━━ Page

3 More Sentences with Unnecessary Semicolons

By Mark Nichol

1. Some new entrants probably need to have a deeper focus on security and privacy than they have; not least because it is only a matter of time before they, too, are regulated more closely.

A semicolon is required to separate the two halves of a sentence only when both clauses are independent, but the second clause is dependent—it doesn’t have a subject, such as in “This is because it is . . . .”: “Some new entrants probably need to have a deeper focus on security and privacy than they have, not least because it is only a matter of time before they, too, are regulated more closely.

2. Infrastructure can include the following: a common risk language and other frameworks; knowledge sharing to identify best practices; common training; and integration of risk responses with business plans.

In this sentence, the four items are simple, in that none of them are themselves complicated by internal punctuation, so a series of commas is sufficient to structure the organization of the list: “Infrastructure can include the following: a common risk language and other frameworks, knowledge sharing to identify best practices, common training, and integration of risk responses with business plans.”

━━━━

* _Required work_
A. Reproduce the semicolon article word for word from "3 More Sentences" to "training; and integration of risk responses with business plans.".
B. Continue the semicolon article, picking up after its last sentence.

━━ Information given

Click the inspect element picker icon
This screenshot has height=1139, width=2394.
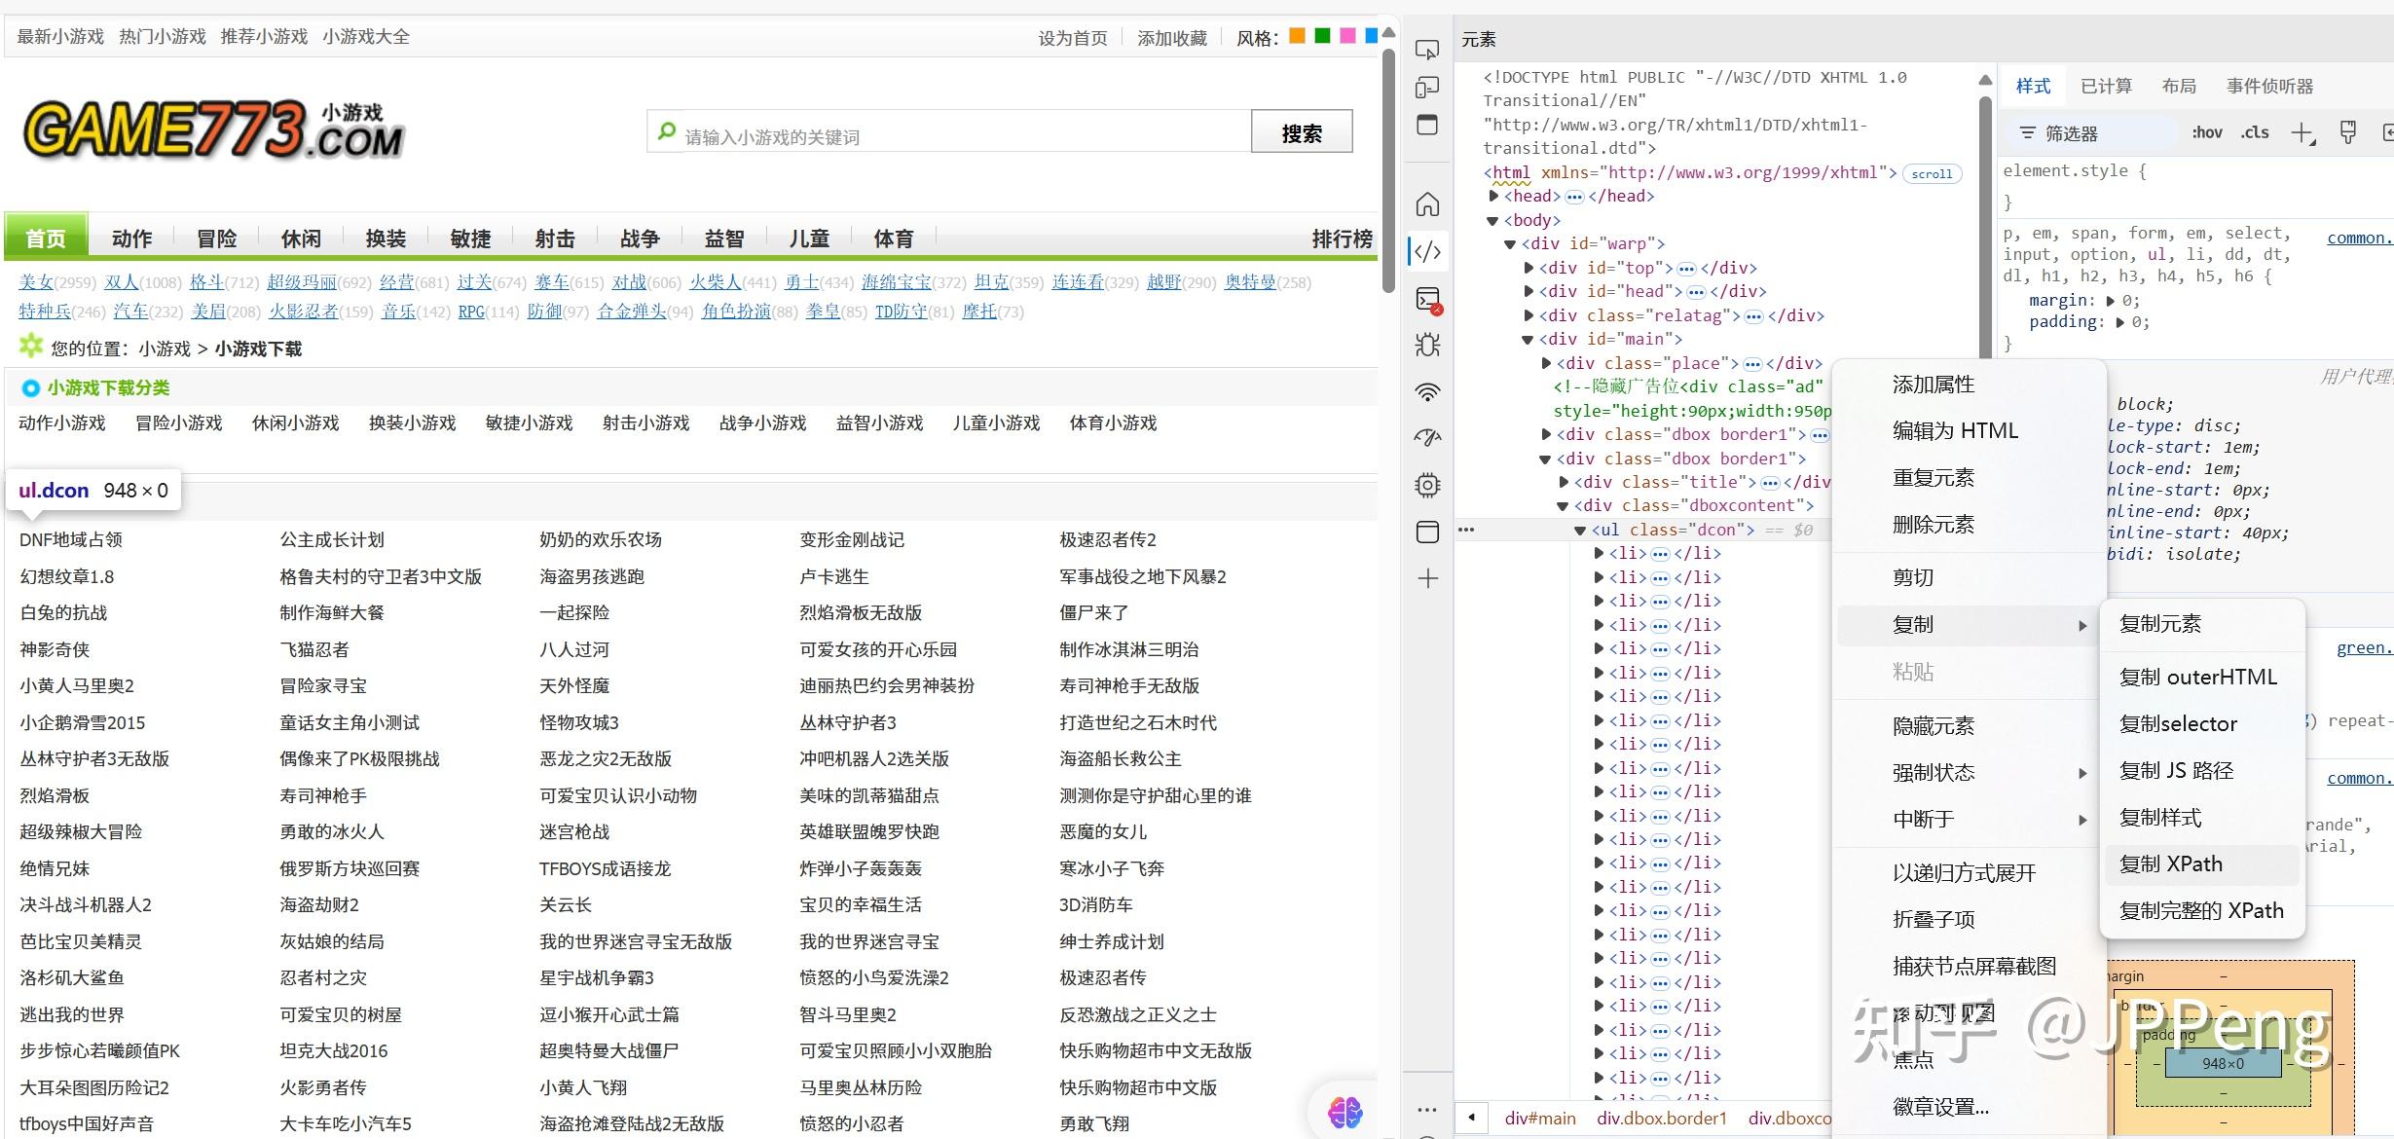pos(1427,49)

━━━━
━━ Information given

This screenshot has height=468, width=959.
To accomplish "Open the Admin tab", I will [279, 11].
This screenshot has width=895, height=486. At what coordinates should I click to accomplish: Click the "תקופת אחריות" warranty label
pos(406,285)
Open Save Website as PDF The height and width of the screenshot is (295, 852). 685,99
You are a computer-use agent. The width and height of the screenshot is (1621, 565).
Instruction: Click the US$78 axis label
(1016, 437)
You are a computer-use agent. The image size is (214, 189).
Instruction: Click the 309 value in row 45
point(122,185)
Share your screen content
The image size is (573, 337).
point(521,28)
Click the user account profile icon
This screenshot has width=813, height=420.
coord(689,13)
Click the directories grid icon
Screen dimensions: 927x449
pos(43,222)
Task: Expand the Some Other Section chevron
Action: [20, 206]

━━━━
━━ Information given

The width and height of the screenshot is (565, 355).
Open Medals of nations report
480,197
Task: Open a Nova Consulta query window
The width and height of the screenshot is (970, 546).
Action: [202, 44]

━━━━

* _Answers by task_
A.
3 More Sentences with Unnecessary Semicolons

By Mark Nichol

1. Some new entrants probably need to have a deeper focus on security and privacy than they have; not least because it is only a matter of time before they, too, are regulated more closely.

A semicolon is required to separate the two halves of a sentence only when both clauses are independent, but the second clause is dependent—it doesn’t have a subject, such as in “This is because it is . . . .”: “Some new entrants probably need to have a deeper focus on security and privacy than they have, not least because it is only a matter of time before they, too, are regulated more closely.

2. Infrastructure can include the following: a common risk language and other frameworks; knowledge sharing to identify best practices; common training; and integration of risk responses with business plans.

B.
3. We can assist with the design and implementation of the mortgage-servicing requirements by providing project-management support and structure; documenting processes and identifying opportunities to address inefficiencies; and developing new and/or enhancing existing policies, procedures, monitoring programs, key metrics, and training.

In this sentence, the final list item (“beginning with “and developing”) has internal punctuation, which would normally signal the need for more robust punctuation between the items. However, because each item begins with a distinct verb, the structure of the sentence is clear, so commas suffice to separate them: “We can assist with the design and implementation of the mortgage-servicing requirements by providing project-management support and structure, documenting processes and identifying opportunities to address inefficiencies, and developing new and/or enhancing existing policies, procedures, monitoring programs, key metrics, and training.” (It also helps that the complex item is the last one in the sentence.)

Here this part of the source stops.